Sobre Macri no sé decir mucho, excepto que algunos alertas despiertan mi desconfianza, más allá del marketing montado por una empresa eficaz (entre el marketing y la política hay una fosa enorme). Hablo del tufillo berlusconiano -pero puedo estar siendo injusto, juzgando por una apariencia, apenas. Hablo de la sospecha que me provoca alguien cuyo mayor mérito como administrador sea haber ocupado cargos en empresas familiares y dirigido un club –sabiendo o que los clubes son corleonistas por naturaleza y vocación. Me refiero al argumento de taxista (pero no apenas), según el cual Macri no va a robar porque ya es suficientemente rico –Ja! Como si tener plata fuese garantía para no robar…
Sobre Scioli si, puedo decir mucho. Le hice la primera entrevista de su vida, cuando yo dirigía una revista de deportes náuticos (la fenecida Bitácora) y él estaba por entrar en el mundo motonáutico: “que nadie nos moleste… no me pase ninguna llamada”, ordenó a su secretaria con voz bronca. Acompañé la (hábil, sin duda) invención de su carrera motonáutica, hecha a base de la compra de lanchas para él y para sus competidores en categorías antes vacías (adivinen cuál era la más potente…) y un marketing bien conducido por Clarín y el menemismo. Si tengo que juzgar lo que de él no sé por aquello que conozco bien tengo que decir que no tiene altura para conducir la provincia más rica del país –puede hasta hacerlo con habilidad, pero no le confío altura moral.
O sea, nos falta gente capaz de soñar grande, de contagiar con este sueño a la sociedad, de inspirarla y de juntar las fuerzas para que todos construyamos algo grande. Eso es lo que entiendo por orfandad de líderes. Un país sin líderes no va a conseguir salir de sus ciclos viciosos, de su propia versión del mito del eterno retorno.
El joven Corleone interpretado por Al Pacino estudió en una buena universidad. Debía escapar al destino de su padre: fue criado para escapar a la fuerza gravitacional de la famiglia, para ser un ciudadano exitoso dentro de la legalidad.

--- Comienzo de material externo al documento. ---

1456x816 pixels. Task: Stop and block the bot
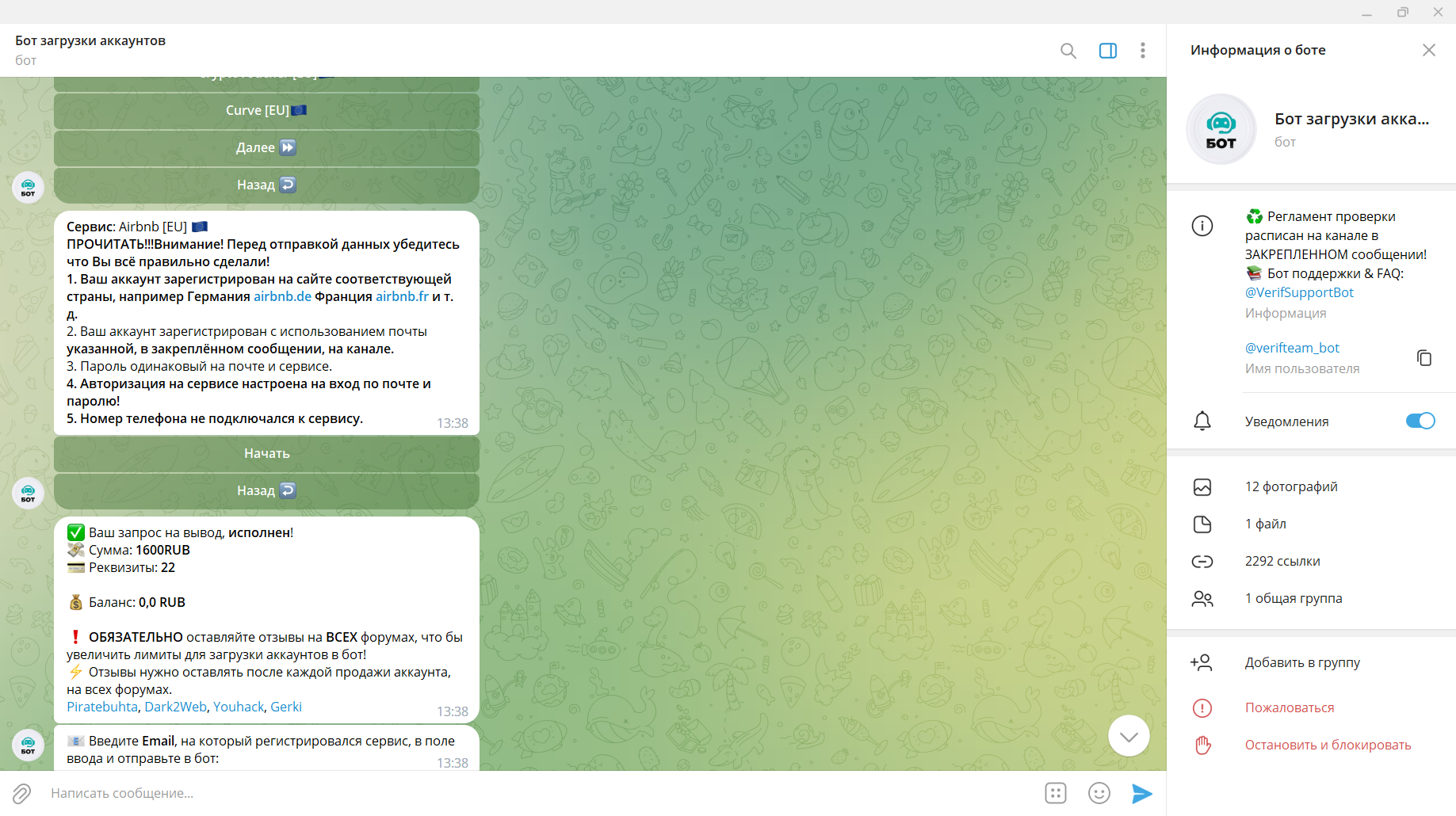click(x=1327, y=745)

No pudo. La ausencia de líderes (sus hermanos eran incompetentes para el cargo, estaban llevando a la organización al desastre) lo obligó a cumplir con su destino. Reencarnó a su padre e inició un nuevo ciclo, igual al anterior, pero un poco diferente: más sangriento, más aceitado y eficaz, más orientado por los saberes del siglo.

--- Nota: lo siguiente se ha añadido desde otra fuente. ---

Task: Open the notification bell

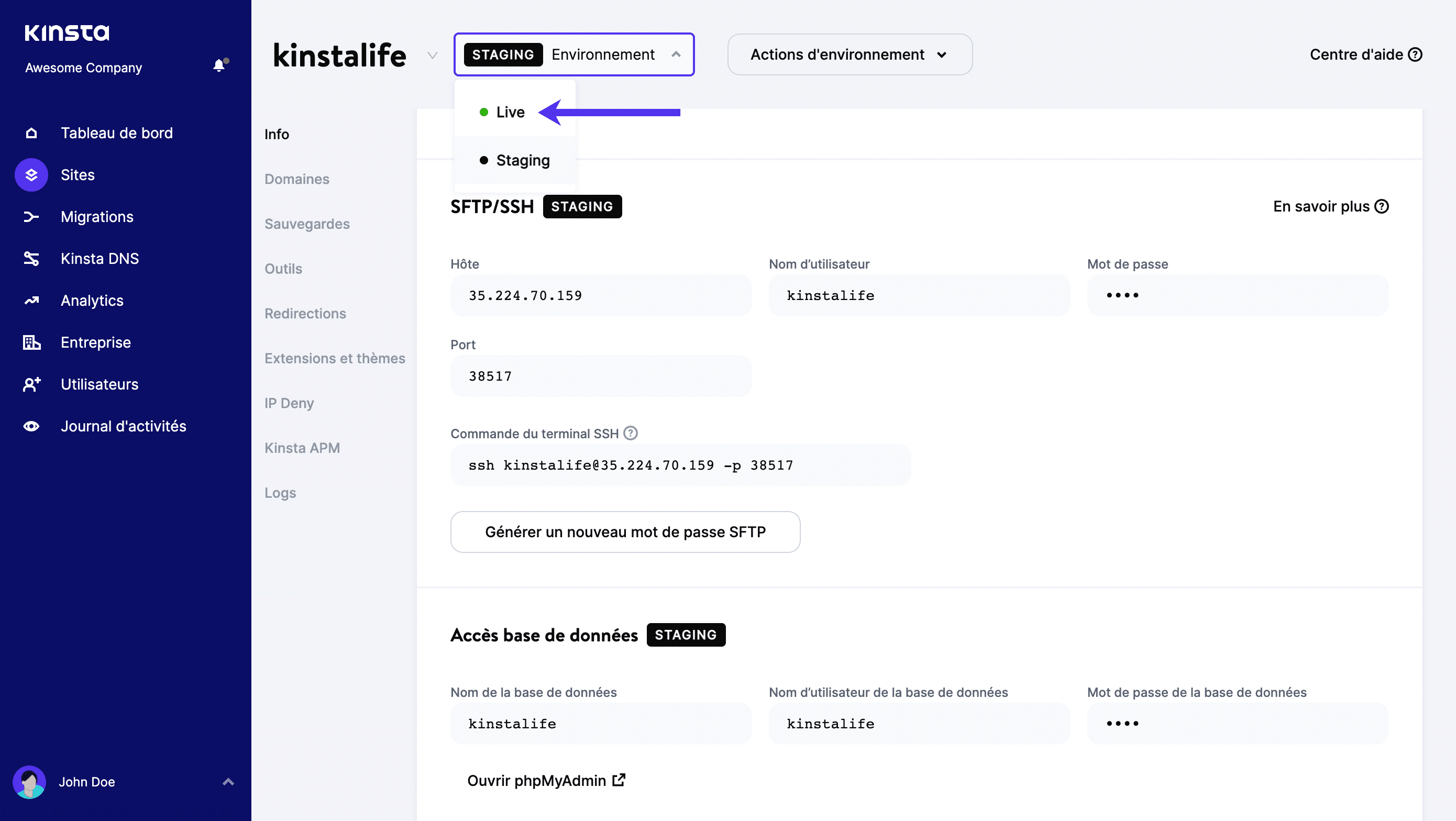Action: click(x=218, y=65)
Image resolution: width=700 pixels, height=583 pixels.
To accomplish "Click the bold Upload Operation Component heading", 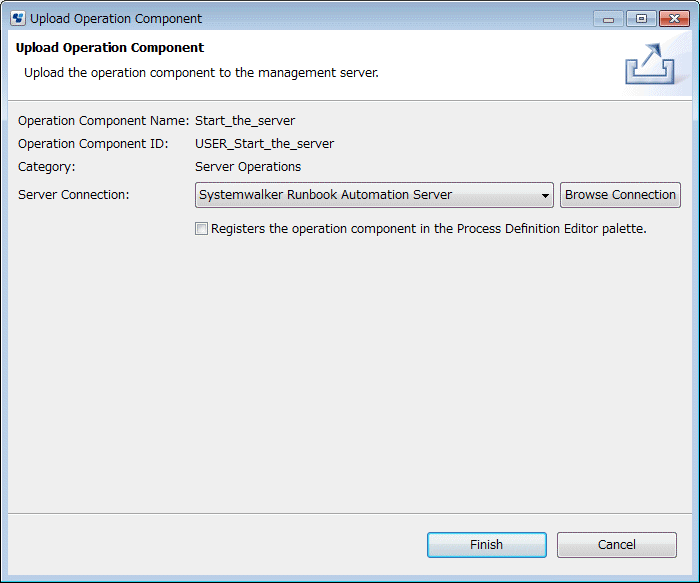I will click(110, 48).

Es así en la Argentina: cuando creemos que algo nuevo empezó descubrimos que una fuerza mayor nos lleva de nuevo al viejo ciclo de desestructuración, de enfrentamientos, de quiebra social, económica, institucional, hasta que un nuevo héroe se alza y nos promete, esta vez si, salir del pozo (a los 44 años consigo recordar a Alfonsín, a Menem y, episódicamente, a varios más). Son héroes, no líderes. Mesiánicos, voluntariosos a lo mejor, fracasan y dejan al país frente al inicio de una nueva fase del ciclo perverso. Podríamos hablar de las doctrinas filosóficas del tiempo circular o, para continuar en el registro hollywoodiano, referirnos a El Día de la Marmota: la historia de un periodista que queda preso en un día; no importa lo que haga, el día volverá a empezar y los hechos a su alrededor seguirán su curso, cambiando por su acción directa, mas sin cambiar en nada. Así es la Argentina: cuando todo parece diferente, descubrimos que no salimos del mismo lugar, del mismo tiempo.
El otro huevo de Neustadt
Neustadt parece sacar su hocico de roedor a la luz para recordarnos que no conseguimos escapar de nuestro destino cíclico, que el nuestro es El País de la Marmota. Fue gracioso cuando el viejo yacaré, dando los últimos coletazos antes de la senilidad, mostró su saco escrotal en la tapa de la revista que mejor incorporó la esencia del menemismo. Talvez ahora, ya definitivamente senil, Neustadt nos esté mostrando otro huevo. El huevo de la serpiente que alberga nuestra clase media –esa clase media que alcanzó, una vez más, su nivel habitual de fascismo y que, incapaz de parir líderes y de soñar cualquier grandeza, se contenta con los despojos del festín.